Take proactive steps
For protection, businesses should use firewalls and encryption and ensure that all software is up to date and patched against known vulnerabilities. Regular security audits and penetration testing also identify and fix weaknesses in systems. Additionally, educating employees about cybersecurity best practices and how to recognise phishing attempts and other common attack vectors can significantly enhance an organisation's security posture.
Consumers can also use strong, unique passwords and enable two-factor authentication wherever possible to add an extra layer of security to accounts. It is also crucial to be cautious with emails and links – avoiding clicking on suspicious links or downloading attachments from unknown sources prevents phishing attacks. Regularly monitoring financial statements and credit reports for any unauthorised transactions or activities is also important for early detection and response to potential breaches.
What if it’s already happened?
In the event of a data breach, businesses should take immediate action to contain the breach and assess the extent of the damage. Identifying compromised systems and data is crucial to prevent further unauthorised access. A clear communication strategy should notify affected parties and stakeholders transparently and promptly, which helps manage reputational damage and maintain customer trust. Implementing long-term measures to improve security protocols, investing in employee training and conducting regular security audits and updates of security systems will prevent future breaches.

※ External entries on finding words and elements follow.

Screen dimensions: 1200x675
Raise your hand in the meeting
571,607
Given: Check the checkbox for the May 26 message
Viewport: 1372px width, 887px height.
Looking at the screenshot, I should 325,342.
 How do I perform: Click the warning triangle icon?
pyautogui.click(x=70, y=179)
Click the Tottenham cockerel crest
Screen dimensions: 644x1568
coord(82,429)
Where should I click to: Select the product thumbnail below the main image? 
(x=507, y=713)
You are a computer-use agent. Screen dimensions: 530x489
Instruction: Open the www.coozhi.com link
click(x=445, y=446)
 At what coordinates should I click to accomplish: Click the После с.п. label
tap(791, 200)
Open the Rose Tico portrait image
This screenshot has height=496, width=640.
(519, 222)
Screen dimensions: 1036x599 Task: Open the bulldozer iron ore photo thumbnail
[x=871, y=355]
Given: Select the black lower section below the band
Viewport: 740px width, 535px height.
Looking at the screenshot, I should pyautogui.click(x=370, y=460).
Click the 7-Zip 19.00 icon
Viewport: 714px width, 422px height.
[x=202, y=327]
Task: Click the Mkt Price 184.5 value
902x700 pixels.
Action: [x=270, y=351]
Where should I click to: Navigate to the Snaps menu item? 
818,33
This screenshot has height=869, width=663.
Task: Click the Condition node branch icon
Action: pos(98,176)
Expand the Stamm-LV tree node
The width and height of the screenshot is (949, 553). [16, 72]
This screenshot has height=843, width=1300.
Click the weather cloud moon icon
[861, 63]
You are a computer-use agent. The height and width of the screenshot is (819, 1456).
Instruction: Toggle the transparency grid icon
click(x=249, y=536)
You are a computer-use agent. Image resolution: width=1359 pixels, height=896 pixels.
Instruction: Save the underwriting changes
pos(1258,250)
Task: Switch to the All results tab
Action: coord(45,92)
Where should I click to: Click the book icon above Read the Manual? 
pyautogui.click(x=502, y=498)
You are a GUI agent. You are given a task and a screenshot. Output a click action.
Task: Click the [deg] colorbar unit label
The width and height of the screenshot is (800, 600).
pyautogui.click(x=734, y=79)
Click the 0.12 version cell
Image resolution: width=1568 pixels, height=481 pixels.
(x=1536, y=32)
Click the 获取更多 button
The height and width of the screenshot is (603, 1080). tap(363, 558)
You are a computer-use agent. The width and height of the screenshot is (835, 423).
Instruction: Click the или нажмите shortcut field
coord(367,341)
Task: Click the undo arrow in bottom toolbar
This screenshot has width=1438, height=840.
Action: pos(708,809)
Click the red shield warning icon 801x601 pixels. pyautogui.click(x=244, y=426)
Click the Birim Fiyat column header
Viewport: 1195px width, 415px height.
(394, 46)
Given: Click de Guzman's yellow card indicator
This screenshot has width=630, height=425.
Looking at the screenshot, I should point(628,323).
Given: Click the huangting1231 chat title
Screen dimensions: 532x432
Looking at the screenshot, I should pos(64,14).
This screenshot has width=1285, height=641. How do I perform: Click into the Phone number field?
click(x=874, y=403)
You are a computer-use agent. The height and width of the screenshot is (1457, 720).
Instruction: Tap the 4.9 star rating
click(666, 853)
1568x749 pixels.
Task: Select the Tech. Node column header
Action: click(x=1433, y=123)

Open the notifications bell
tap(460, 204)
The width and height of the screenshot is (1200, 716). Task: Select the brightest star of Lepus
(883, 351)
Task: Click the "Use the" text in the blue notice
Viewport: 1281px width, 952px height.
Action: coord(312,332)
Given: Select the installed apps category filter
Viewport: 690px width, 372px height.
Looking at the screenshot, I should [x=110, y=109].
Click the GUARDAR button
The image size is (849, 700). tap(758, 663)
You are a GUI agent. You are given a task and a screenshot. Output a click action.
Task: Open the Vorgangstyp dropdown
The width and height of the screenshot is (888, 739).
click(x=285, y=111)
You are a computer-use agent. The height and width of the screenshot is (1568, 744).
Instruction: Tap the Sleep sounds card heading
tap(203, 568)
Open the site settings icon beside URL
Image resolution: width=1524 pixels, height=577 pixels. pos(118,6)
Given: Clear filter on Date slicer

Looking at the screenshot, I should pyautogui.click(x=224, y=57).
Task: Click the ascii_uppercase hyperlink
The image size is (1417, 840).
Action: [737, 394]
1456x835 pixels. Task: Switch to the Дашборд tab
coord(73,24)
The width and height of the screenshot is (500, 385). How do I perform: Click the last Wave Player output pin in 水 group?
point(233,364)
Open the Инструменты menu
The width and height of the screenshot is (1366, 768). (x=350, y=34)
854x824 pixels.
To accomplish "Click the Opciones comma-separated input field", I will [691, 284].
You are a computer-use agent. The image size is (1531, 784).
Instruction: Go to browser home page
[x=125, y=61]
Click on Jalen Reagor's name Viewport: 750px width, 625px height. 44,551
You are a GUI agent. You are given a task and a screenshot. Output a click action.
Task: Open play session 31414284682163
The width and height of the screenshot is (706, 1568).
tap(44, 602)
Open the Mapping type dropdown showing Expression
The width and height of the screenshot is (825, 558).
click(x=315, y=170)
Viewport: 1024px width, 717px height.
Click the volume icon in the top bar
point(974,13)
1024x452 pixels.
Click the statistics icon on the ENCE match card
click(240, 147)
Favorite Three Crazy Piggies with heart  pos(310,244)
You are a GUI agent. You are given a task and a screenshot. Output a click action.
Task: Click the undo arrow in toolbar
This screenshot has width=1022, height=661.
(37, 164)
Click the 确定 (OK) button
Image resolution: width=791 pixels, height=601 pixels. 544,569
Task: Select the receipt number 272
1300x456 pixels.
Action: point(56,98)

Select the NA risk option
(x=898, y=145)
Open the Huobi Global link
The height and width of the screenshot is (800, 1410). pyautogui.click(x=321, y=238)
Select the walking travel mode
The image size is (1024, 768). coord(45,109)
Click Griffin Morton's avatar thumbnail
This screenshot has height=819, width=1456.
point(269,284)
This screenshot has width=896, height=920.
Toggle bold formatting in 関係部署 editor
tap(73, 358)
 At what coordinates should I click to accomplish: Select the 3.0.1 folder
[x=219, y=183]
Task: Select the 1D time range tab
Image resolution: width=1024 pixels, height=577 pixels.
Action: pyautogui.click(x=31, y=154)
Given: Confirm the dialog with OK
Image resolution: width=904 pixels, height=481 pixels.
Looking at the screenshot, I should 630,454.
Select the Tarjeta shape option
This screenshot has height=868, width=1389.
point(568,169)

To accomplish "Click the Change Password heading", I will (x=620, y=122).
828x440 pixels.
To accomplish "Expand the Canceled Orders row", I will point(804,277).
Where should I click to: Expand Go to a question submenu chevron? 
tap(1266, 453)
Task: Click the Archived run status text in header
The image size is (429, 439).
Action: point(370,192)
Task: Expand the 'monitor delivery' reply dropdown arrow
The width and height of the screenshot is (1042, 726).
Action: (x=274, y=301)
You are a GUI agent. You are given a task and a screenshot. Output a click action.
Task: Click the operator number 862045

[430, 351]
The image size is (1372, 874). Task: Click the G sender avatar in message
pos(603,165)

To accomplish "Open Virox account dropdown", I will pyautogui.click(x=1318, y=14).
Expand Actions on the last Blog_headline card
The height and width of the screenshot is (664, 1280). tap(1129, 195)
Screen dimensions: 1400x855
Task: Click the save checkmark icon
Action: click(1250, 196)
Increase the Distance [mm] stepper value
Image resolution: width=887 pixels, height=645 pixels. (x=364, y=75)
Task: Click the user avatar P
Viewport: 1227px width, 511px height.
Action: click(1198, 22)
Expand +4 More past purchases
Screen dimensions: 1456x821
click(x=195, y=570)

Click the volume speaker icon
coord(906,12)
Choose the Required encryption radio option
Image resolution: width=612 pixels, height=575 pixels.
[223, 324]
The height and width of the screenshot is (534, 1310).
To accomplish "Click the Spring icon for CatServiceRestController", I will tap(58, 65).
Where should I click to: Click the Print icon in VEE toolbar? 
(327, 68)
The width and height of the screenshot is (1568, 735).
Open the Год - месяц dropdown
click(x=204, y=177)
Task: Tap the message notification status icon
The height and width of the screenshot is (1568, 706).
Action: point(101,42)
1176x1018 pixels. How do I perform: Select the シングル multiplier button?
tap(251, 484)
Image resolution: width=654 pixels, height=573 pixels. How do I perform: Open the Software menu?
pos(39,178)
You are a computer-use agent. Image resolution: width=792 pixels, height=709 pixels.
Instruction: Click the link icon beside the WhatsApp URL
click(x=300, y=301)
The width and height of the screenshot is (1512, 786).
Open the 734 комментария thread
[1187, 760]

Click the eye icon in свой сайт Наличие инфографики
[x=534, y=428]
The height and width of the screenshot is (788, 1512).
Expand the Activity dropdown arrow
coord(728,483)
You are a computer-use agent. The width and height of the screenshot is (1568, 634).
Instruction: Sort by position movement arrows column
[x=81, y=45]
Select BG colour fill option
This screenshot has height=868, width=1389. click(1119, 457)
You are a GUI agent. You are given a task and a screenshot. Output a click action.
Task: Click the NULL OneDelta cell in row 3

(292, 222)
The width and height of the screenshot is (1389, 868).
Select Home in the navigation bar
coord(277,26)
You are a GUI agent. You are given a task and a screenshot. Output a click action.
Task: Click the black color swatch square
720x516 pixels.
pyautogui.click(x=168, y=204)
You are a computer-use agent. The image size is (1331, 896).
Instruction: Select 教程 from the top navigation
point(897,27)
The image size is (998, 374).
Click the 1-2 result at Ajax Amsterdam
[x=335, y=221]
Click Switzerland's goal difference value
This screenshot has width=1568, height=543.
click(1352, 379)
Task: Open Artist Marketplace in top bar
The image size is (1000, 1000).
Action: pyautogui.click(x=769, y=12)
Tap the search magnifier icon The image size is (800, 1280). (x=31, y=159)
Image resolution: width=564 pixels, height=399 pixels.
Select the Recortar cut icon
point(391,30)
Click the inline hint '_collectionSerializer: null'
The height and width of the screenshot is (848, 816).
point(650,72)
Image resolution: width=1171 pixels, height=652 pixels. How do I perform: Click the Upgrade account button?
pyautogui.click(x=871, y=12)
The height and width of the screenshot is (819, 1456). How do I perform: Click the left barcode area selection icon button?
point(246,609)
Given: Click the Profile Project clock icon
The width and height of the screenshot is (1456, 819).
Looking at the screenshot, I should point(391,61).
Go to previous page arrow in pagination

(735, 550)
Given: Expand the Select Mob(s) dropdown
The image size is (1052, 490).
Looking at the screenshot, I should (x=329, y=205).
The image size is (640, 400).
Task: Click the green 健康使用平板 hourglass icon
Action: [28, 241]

Consumers affected by a data breach should take steps to protect their personal information. This includes monitoring bank and credit card accounts for unusual activity and changing passwords immediately. Strong, unique passwords should be used for different accounts. Credit bureaus should also have fraud alerts and freeze credit to prevent opening of unauthorised accounts. Professional help is available through identity theft protection services that monitor and mitigate the impact of breaches on personal information.
Advocate Tlakula's remarks underscore the urgent need for enhanced cybersecurity measures and greater awareness among enterprises and individuals who should take action today.